BEGIN Data for this exercise
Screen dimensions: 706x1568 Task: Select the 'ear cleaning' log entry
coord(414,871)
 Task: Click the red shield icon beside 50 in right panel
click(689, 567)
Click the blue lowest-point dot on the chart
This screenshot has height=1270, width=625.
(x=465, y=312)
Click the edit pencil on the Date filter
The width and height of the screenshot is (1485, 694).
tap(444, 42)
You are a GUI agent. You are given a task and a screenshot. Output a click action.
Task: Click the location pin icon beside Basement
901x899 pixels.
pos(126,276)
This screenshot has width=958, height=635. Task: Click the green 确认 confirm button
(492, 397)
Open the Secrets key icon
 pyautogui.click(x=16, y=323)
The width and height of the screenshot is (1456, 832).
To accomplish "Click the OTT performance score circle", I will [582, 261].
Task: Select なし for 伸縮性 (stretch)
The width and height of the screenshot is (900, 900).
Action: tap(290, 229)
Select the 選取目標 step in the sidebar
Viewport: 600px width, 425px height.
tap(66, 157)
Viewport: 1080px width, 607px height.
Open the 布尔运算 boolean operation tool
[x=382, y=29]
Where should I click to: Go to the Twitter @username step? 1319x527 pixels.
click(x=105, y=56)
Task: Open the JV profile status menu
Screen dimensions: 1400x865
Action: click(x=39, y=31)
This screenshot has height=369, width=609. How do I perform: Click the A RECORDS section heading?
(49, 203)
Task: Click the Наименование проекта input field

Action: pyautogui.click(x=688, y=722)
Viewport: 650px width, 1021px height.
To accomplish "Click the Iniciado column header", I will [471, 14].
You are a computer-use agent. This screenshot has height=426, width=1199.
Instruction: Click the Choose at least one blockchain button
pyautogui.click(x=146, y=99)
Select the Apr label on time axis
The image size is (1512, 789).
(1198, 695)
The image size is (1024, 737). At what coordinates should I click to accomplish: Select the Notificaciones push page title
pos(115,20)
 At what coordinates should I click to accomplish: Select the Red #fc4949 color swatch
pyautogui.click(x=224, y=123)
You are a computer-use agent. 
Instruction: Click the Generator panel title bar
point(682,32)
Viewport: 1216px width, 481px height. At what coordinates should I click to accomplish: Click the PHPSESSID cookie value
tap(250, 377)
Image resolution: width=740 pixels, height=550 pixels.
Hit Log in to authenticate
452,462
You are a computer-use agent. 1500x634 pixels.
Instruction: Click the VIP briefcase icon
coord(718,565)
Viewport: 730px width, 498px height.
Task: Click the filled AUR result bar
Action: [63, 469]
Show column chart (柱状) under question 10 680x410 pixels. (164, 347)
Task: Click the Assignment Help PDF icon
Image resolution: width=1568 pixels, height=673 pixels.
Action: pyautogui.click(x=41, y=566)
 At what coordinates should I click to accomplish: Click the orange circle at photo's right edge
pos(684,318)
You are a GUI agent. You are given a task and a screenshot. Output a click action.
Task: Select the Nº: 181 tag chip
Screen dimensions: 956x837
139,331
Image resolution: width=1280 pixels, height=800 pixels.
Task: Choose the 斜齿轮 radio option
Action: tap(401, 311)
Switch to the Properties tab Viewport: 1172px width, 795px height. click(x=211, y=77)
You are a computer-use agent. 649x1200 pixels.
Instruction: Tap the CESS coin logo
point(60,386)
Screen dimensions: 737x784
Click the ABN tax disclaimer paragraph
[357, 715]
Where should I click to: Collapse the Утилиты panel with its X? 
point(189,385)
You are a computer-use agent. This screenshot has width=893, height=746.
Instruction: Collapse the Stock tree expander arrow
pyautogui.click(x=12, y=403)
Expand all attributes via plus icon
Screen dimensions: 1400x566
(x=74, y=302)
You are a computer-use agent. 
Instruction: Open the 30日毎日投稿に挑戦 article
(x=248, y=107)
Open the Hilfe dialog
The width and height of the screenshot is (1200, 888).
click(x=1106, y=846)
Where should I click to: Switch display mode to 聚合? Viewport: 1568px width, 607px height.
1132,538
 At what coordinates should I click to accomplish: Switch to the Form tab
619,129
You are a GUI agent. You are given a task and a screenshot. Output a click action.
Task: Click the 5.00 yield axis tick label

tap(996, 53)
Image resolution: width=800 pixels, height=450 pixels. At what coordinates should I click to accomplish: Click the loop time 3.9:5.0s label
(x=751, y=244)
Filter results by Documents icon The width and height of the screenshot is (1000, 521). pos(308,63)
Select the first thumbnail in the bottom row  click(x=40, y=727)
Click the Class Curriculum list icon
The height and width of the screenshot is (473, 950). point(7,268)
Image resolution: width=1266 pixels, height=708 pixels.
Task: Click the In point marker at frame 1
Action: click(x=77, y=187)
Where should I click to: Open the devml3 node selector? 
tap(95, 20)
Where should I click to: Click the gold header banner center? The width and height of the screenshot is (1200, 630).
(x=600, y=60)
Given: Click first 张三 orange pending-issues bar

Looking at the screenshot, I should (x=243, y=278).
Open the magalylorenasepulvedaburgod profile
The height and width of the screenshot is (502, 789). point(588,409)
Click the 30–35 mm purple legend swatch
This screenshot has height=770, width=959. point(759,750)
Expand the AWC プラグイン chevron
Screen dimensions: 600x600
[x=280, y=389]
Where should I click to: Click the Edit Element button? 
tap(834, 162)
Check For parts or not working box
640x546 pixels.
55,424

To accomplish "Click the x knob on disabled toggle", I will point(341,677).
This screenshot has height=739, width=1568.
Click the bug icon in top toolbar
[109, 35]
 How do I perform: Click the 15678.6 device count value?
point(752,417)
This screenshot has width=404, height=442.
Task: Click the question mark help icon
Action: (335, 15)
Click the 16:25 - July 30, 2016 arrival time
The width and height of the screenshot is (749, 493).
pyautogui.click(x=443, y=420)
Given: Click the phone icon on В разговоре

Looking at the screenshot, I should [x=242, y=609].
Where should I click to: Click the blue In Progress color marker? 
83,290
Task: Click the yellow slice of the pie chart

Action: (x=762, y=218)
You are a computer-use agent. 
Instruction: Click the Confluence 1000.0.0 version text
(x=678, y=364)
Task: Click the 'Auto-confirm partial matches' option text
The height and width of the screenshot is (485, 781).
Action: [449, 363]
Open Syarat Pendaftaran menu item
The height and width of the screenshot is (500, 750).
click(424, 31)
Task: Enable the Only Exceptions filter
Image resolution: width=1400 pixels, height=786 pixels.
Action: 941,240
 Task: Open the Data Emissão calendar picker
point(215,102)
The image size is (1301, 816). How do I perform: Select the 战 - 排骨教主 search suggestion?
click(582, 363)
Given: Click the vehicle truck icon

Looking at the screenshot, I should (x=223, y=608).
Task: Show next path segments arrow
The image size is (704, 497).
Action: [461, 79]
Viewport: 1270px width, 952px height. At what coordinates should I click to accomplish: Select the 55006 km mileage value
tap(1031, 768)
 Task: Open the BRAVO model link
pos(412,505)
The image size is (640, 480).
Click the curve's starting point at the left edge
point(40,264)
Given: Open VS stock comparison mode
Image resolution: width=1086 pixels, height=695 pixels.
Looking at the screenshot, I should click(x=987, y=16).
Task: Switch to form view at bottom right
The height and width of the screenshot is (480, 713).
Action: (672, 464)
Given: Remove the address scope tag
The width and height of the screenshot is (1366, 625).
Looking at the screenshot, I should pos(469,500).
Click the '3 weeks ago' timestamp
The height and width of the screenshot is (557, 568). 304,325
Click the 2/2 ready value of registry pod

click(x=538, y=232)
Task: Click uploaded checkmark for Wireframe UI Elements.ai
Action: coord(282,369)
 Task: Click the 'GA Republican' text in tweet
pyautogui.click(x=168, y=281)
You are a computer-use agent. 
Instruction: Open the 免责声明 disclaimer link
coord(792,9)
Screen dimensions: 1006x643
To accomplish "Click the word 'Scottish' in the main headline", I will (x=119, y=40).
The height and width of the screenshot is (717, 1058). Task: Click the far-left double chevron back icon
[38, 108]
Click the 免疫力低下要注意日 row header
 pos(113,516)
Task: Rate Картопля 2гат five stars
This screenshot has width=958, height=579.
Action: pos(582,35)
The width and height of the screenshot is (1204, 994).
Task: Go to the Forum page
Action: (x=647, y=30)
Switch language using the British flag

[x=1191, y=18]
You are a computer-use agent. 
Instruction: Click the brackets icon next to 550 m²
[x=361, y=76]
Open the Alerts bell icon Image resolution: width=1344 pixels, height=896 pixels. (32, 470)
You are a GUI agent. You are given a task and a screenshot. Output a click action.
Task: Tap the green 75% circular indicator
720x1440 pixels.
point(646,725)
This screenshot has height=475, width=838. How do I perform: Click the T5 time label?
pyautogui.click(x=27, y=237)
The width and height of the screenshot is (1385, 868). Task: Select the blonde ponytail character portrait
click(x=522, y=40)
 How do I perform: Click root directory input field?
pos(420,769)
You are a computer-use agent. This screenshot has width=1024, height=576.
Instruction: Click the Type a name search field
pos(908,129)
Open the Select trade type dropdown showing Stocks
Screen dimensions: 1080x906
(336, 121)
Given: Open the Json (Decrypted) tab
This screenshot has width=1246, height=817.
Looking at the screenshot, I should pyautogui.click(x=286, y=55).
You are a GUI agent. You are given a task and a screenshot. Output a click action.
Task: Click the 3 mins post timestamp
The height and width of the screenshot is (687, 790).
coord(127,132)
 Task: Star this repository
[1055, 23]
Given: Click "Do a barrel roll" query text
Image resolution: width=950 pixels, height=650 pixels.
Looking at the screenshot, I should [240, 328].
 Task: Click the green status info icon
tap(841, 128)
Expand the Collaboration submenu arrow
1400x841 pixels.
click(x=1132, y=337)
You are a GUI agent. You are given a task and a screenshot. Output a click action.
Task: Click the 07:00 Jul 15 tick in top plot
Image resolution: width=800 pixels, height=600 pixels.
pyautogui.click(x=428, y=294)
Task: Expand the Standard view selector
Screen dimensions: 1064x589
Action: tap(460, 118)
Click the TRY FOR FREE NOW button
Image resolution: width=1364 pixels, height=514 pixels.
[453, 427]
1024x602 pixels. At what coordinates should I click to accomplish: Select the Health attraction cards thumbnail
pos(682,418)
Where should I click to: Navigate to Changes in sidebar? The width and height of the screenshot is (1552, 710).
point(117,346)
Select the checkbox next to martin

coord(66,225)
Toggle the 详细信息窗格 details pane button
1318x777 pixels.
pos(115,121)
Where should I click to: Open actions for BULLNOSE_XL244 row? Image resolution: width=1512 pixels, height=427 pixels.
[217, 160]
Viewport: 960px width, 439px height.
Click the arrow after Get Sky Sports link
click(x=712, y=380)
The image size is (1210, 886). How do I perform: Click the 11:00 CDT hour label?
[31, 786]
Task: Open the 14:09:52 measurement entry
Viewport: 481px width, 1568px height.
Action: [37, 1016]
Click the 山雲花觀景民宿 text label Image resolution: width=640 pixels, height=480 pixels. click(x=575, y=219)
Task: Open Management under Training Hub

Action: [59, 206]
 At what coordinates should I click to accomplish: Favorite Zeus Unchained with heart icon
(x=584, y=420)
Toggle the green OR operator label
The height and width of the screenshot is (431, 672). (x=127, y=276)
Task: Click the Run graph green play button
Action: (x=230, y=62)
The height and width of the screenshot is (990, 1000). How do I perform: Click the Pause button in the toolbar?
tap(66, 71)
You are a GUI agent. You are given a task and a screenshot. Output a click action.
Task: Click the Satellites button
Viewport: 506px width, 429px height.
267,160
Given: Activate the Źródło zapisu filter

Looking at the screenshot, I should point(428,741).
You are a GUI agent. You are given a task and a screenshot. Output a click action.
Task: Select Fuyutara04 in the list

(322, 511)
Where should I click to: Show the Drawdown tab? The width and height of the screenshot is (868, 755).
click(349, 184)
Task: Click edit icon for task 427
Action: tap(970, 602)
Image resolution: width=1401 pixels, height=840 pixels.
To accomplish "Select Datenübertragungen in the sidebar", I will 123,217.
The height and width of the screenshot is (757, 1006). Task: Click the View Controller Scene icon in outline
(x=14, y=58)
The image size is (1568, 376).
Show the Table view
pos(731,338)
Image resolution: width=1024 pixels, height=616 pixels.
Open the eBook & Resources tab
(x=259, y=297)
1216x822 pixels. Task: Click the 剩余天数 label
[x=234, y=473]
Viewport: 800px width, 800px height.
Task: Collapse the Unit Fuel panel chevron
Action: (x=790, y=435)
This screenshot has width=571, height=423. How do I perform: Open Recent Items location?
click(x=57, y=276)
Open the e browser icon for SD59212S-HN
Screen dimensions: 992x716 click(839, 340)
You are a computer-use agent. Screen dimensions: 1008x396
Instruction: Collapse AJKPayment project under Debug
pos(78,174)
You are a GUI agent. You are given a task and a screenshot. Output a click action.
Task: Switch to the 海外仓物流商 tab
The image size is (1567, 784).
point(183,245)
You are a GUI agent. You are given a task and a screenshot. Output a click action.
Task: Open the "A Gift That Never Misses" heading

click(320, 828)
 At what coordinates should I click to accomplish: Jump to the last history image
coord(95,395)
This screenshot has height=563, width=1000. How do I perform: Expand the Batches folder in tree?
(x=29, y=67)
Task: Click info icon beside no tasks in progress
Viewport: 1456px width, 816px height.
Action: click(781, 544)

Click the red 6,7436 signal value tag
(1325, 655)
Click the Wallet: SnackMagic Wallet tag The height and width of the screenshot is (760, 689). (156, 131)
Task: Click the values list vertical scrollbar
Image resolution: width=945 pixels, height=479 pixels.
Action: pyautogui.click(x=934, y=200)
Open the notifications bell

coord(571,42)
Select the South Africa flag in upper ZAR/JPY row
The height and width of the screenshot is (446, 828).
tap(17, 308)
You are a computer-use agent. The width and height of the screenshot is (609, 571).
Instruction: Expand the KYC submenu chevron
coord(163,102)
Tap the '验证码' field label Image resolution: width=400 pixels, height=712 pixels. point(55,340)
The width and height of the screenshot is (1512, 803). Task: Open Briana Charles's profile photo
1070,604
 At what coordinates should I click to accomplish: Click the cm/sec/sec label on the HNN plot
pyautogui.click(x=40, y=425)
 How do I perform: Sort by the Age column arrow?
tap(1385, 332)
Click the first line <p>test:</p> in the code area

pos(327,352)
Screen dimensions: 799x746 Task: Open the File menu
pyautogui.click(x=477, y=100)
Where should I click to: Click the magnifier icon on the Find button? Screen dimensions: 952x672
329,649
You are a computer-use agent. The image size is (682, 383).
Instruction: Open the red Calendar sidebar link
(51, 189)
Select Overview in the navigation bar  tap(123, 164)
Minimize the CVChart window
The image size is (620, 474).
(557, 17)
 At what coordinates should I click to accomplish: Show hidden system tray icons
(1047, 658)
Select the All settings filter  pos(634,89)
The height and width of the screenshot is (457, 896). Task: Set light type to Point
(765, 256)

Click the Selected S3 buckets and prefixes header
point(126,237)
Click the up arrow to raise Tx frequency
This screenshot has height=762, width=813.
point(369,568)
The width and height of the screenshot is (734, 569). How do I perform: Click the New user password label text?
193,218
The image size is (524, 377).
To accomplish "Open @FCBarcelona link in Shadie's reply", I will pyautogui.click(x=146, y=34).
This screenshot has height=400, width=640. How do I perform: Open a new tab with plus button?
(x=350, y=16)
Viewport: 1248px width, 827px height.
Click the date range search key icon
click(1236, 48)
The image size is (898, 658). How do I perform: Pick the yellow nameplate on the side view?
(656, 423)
END Data for this exercise
▶ Directions for this task: Write out exactly the lines from the start of the material through the line with "Task: Select なし for 伸縮性 (stretch)". No other output is expected.

▶ Your response:
Screen dimensions: 706x1568 Task: Select the 'ear cleaning' log entry
coord(414,871)
 Task: Click the red shield icon beside 50 in right panel
click(689, 567)
Click the blue lowest-point dot on the chart
This screenshot has height=1270, width=625.
(x=465, y=312)
Click the edit pencil on the Date filter
The width and height of the screenshot is (1485, 694).
tap(444, 42)
You are a GUI agent. You are given a task and a screenshot. Output a click action.
Task: Click the location pin icon beside Basement
901x899 pixels.
pos(126,276)
This screenshot has width=958, height=635. Task: Click the green 确认 confirm button
(492, 397)
Open the Secrets key icon
 pyautogui.click(x=16, y=323)
The width and height of the screenshot is (1456, 832).
To accomplish "Click the OTT performance score circle", I will [582, 261].
Task: Select なし for 伸縮性 (stretch)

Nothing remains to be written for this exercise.